但是晕倒有时候能让痛感钝化,虽然疼痛不曾停歇,但也算是一种解脱。
他甚至不想醒来。
可轻抚在脸上的触感好像触及到了他试图麻痹的灵魂。
他迷迷糊糊睁开眼睛,视线昏黄,在眼神聚焦这短暂的时间,他一心一意望着面前的人。
是王大云。
那冷酷阴沉的神情仿佛像面具镶嵌在他脸上一样。
表情和束川好像。
池高男苍白的唇亲启,“谢谢你啊,大云……咳咳咳咳咳……”
血卡在嗓子眼,痒痒的,池高男忍不住咳嗽,咳出的都是血。
但他好像见怪不怪。
王大云收回给他擦脸的手,垂眸看池高男。
池高男气若丝游道:“我晕了多久?”
萧云谏:“一个时辰。”
池高男笑了笑,“看来我身体越来越好了。”
萧云谏不说话。
池高男努力动了动伤残的手指,费劲地摸自己的胸口,似乎没找到想要的东西。
他抬眸,见王大云站在一旁用乌沉沉的眼神看他。
池高男停下动作。
“你在找这个东西?”萧云谏拿出手内的老鼠药。
池高男睫毛微颤,眼底酝酿的神情似乎在思索如何回答,眼睛扫视了周围一圈,很陌生,“大云,这里是?”
他躺的不是军医帐篷,而是装饰清贵的卧房。
萧云谏感觉病态好像在回避方才的问题,他也没继续逼问,而是若无其事地把老鼠药扔在床边的小桌子上。
池高男目光追过去,随后又收回来,手指不自觉蜷缩。
萧云谏把他的微表情看在眼里,没有回答他上一个问题,而是道:“大夫说你体内有毒,时日不多。”
池高男望着床顶,额头冒出冷汗,“大夫来过呀?”
池高男感觉自己脑袋昏沉,急忙道:“大云,你可以帮我接一杯温水吗?我渴了。”
萧云谏站起身,“好。

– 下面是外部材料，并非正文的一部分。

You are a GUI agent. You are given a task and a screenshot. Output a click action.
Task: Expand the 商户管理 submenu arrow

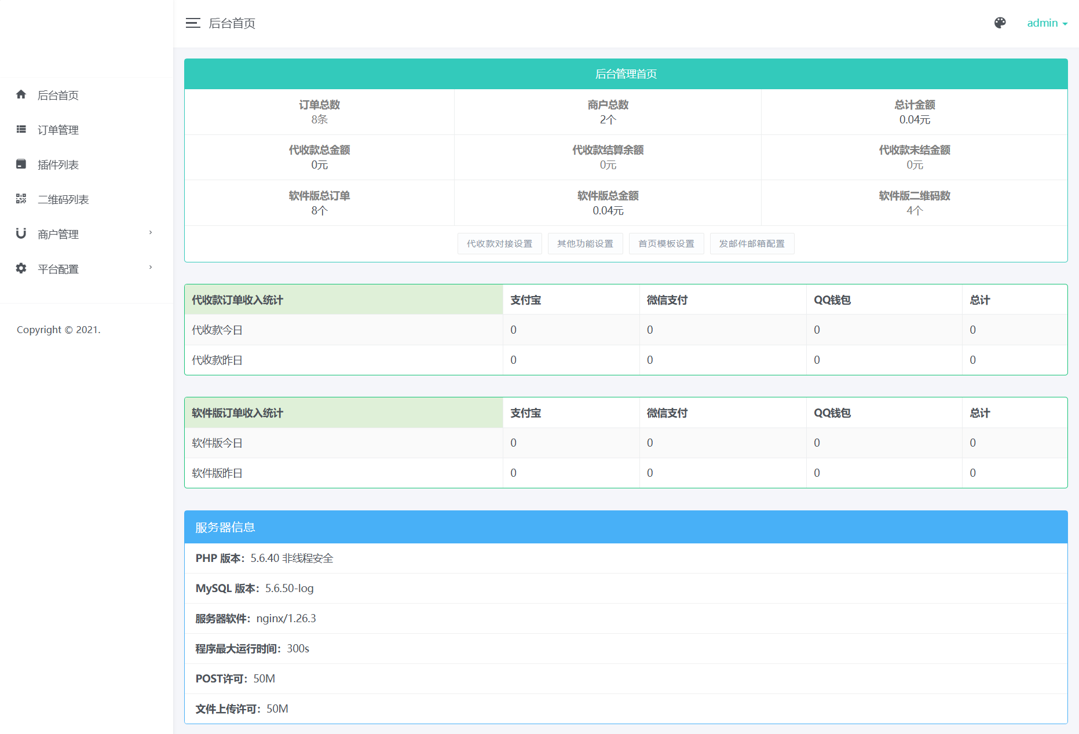click(x=151, y=233)
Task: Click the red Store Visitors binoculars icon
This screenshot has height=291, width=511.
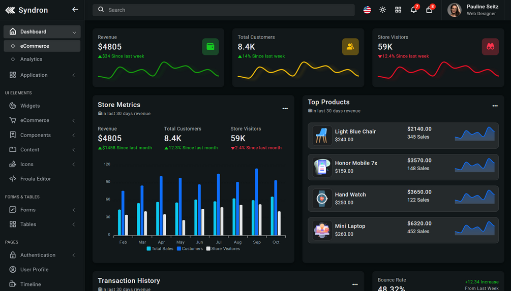Action: tap(490, 47)
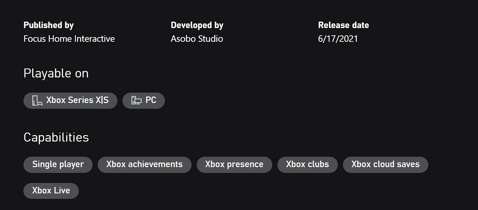This screenshot has width=478, height=210.
Task: Select the Xbox clubs capability tag
Action: click(307, 164)
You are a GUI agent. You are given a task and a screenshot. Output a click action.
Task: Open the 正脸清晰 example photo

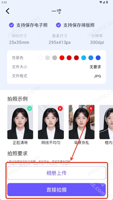20,122
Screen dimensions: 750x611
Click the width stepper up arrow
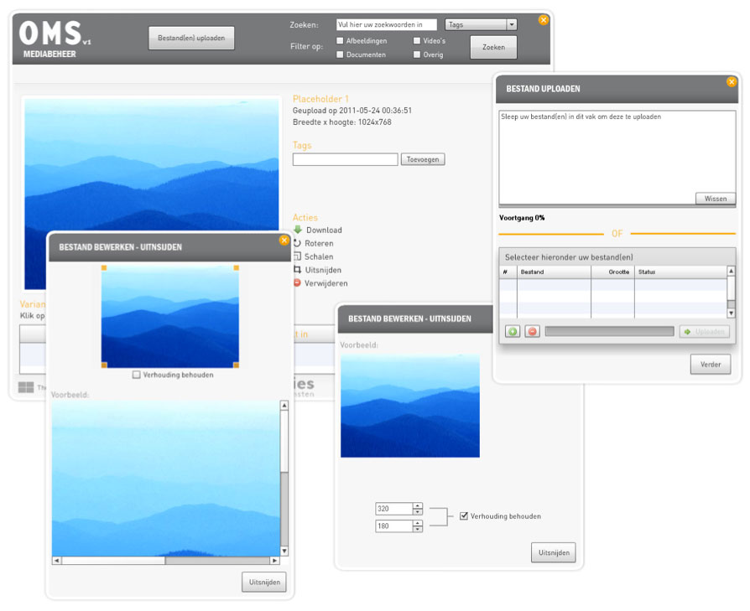[x=417, y=505]
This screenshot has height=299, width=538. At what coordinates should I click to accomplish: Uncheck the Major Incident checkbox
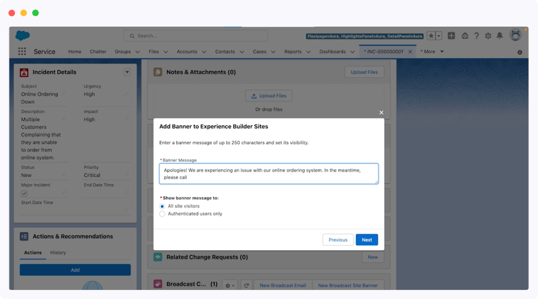pos(24,193)
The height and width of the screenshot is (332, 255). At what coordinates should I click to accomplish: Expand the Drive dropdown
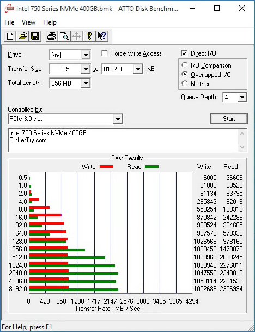pos(86,55)
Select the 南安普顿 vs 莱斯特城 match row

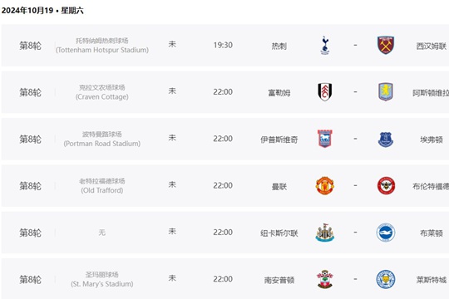[x=225, y=279]
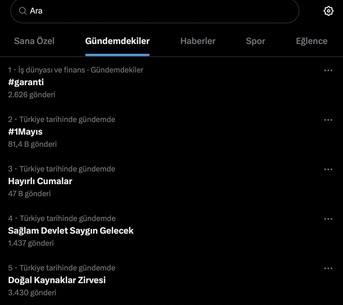Open Sağlam Devlet Saygın Gelecek trend
Screen dimensions: 343x305
pos(71,231)
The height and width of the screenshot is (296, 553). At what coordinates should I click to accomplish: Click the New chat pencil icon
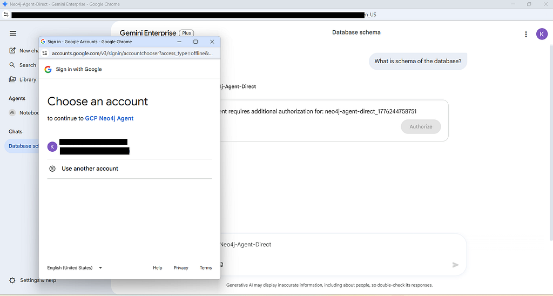[x=12, y=50]
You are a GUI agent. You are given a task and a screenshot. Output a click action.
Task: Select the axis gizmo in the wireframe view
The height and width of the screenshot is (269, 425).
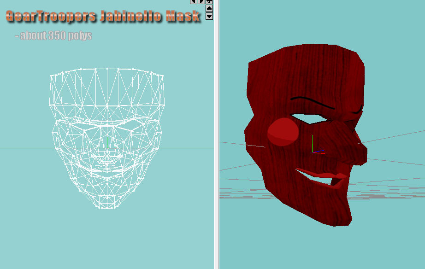point(107,143)
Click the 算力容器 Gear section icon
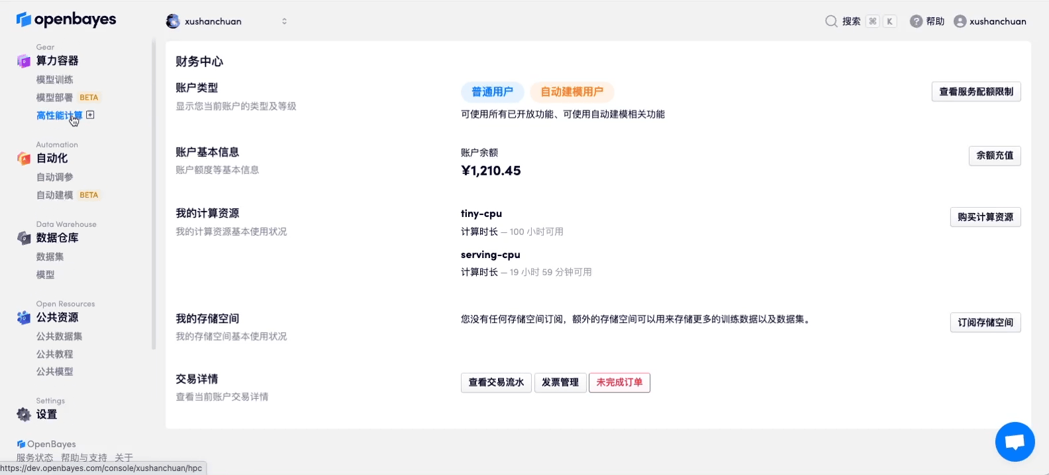 24,61
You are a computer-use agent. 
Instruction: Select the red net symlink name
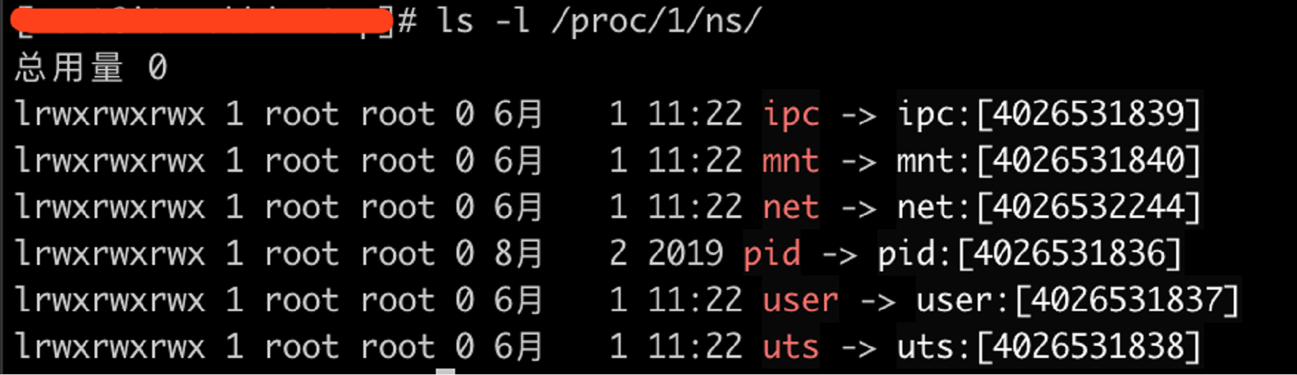pos(791,208)
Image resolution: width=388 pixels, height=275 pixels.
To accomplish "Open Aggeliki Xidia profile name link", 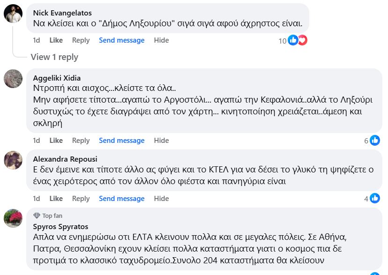I will point(57,78).
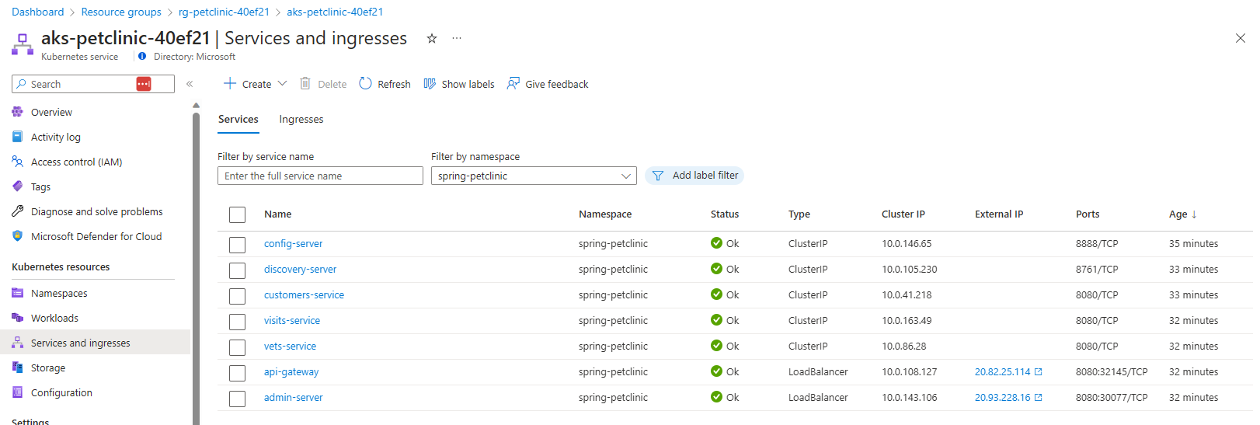
Task: Collapse the sidebar with double chevron
Action: click(190, 84)
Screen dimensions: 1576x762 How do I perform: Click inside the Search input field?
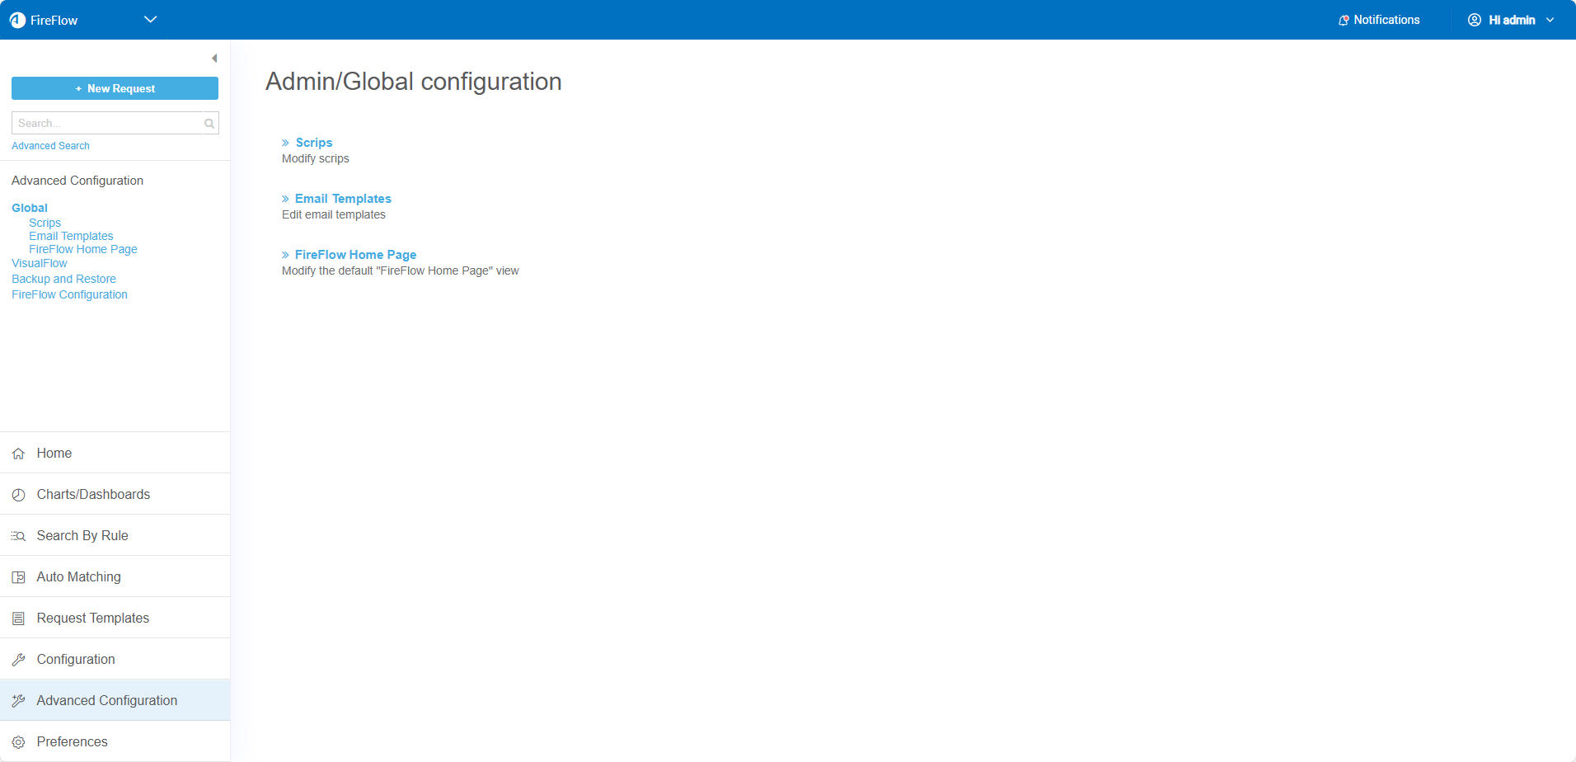[107, 124]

”
转身离开。
脚步声渐远,最后消失,池高男松了一口气,颤抖地伸手抓住放在小桌子上的老鼠药,打开,倒一半的粉末进嘴里。
“咳咳咳……”太干了,呛得他直流泪。
他视线模糊地把老鼠药包好,放在原来的地方。
毒药是补药这件事,他不想任何人知道,这是他在这个封建社会保命的金手指。
本来也不想这么着急吃毒药。
但体内仿佛有一个虚空的黑洞,不断吞噬他能量,他能感觉体内能量近乎枯竭,身体即将陷入麻痹中,心跳逐渐缓慢,意识变得模糊。
他必须需要毒药维持生命,不然真的时日不多。
但他却不知道,在吃药的整个过程,被一双眼睛窥视了。
29 试毒
那眼睛就藏在外室的纱幔下,观察池高男一举一动。
那人见他吞下老鼠药几息后,伸了个懒腰,自言自语。
“老鼠药太难吃了。”
池高男精神肉眼可见的恢复,他从床上下来,脚底触碰到地板,“嘶~”了声。
他一屁股坐在床上,“王八蛋你们给我等着,要是我当上将军,把你们往死里玩。”
“嘶~”说话太激动,脸抽了,牵动到了脸上的伤痕。
窥视的人眼睛微眯,他把放在外室的水壶提在手里,有意咳了声,往内室走去。
听到脚步声,池高男急忙躺好。
接着,王大云提一壶水走进了内室,他依旧一张冷酷脸。